Problem to solve
The line containing "942x513 pixels." and every line after it through the end of the records: return those exactly, and nothing more.

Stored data
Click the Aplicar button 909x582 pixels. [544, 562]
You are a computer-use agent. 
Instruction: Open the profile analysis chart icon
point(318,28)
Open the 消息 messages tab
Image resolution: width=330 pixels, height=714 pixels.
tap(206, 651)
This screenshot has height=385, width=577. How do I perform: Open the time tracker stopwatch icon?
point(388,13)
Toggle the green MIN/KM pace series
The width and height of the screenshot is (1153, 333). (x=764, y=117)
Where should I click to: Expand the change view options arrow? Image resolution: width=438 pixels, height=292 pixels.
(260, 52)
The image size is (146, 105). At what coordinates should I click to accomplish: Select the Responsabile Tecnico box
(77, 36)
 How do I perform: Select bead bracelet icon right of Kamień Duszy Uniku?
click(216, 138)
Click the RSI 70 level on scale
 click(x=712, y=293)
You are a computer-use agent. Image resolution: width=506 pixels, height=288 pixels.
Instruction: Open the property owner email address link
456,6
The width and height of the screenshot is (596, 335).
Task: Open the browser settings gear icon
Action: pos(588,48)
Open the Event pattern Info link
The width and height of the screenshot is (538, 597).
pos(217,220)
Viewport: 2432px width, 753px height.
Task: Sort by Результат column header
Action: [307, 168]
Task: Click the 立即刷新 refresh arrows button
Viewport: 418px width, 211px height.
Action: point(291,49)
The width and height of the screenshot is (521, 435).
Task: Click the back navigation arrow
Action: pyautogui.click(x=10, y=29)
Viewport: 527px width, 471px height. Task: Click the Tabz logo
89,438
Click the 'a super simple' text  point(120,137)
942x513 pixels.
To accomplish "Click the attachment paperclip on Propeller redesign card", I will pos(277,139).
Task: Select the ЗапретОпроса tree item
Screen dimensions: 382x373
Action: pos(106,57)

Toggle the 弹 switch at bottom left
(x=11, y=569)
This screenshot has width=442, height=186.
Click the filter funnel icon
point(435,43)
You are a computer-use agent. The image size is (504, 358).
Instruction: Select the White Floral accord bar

Result of the task
942x513 pixels.
To accomplish "Click the attachment paperclip on Propeller redesign card", I will pos(277,139).
Task: Select the ЗапретОпроса tree item
Screen dimensions: 382x373
Action: pos(106,57)

Toggle the 弹 switch at bottom left
(x=11, y=569)
This screenshot has width=442, height=186.
Click the filter funnel icon
point(435,43)
You are a computer-use agent. The image size is (504, 358).
Instruction: Select the White Floral accord bar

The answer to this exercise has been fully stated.